ANSWERING President Barack Obama's call to craft scientific integrity policies in every federal agency, the U.S. Department of Agriculture announced that it is one of the first departments to launch an online employee training course in the policy, plus a handbook to accompany it.
"USDA's bench of scientific expertise is deep, with thousands of scientists, researchers, veterinarians, economists and statisticians working on behalf of the nation's food safety and security," said Dr. Catherine Woteki, USDA's chief scientist and undersecretary for research, education and economics. "Launching our employee training will support the President's call for forging scientific integrity policies into the very structure of our agencies and give the public yet another reason to know they can trust what USDA science tells them."
The training will be launched in three phases between now and June 2014. The first is for all USDA employees who engage in, supervise or manage scientific activities, as well as those who communicate about them; the second is for additional people within the agencies who will be determined by area directors and supervisors, and the third is online training for all contractors, cooperators, partners, permittees, lessees and grantees. Depending upon the nature of the contract, the training may be required or voluntary.
USDA's scientists provide ongoing research into some of the most difficult threats to the nation's food supply and its safety. The department's cadre of experts includes veterinarians with specialties in poultry and livestock diseases; researchers focused on farming, ranching and forestry systems seeking to build resilience in the face of global climate change; microbiologists who study how to reduce food safety challenges such as antimicrobial resistance, salmonella and a host of serious health and food safety concerns, and researchers, economists and statisticians whose work provides data used in commodity markets, nutritional guidance and policy analysis for federal agencies.
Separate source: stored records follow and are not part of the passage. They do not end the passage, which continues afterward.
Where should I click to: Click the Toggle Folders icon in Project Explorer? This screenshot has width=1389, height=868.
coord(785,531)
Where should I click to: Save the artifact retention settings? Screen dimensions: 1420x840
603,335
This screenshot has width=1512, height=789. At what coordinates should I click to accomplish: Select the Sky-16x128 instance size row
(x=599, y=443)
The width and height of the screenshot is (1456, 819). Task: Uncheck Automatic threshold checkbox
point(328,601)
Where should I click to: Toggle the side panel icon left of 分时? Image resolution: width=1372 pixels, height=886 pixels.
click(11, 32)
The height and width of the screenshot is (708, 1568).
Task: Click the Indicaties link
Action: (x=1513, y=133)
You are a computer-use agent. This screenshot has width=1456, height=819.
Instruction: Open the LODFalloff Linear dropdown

Key elements of the policy include:
* Guidance on what actions scientists and researchers should take if they feel that their work is being revised to fit a political agenda;
* Instructions to ensure the quality, accuracy and transparency of information when considering scientific or technical information in deriving policy decisions;
* Establishment of agency scientific integrity officers in every USDA agency, and
* Parameters for employees on communicating about scientific research and findings.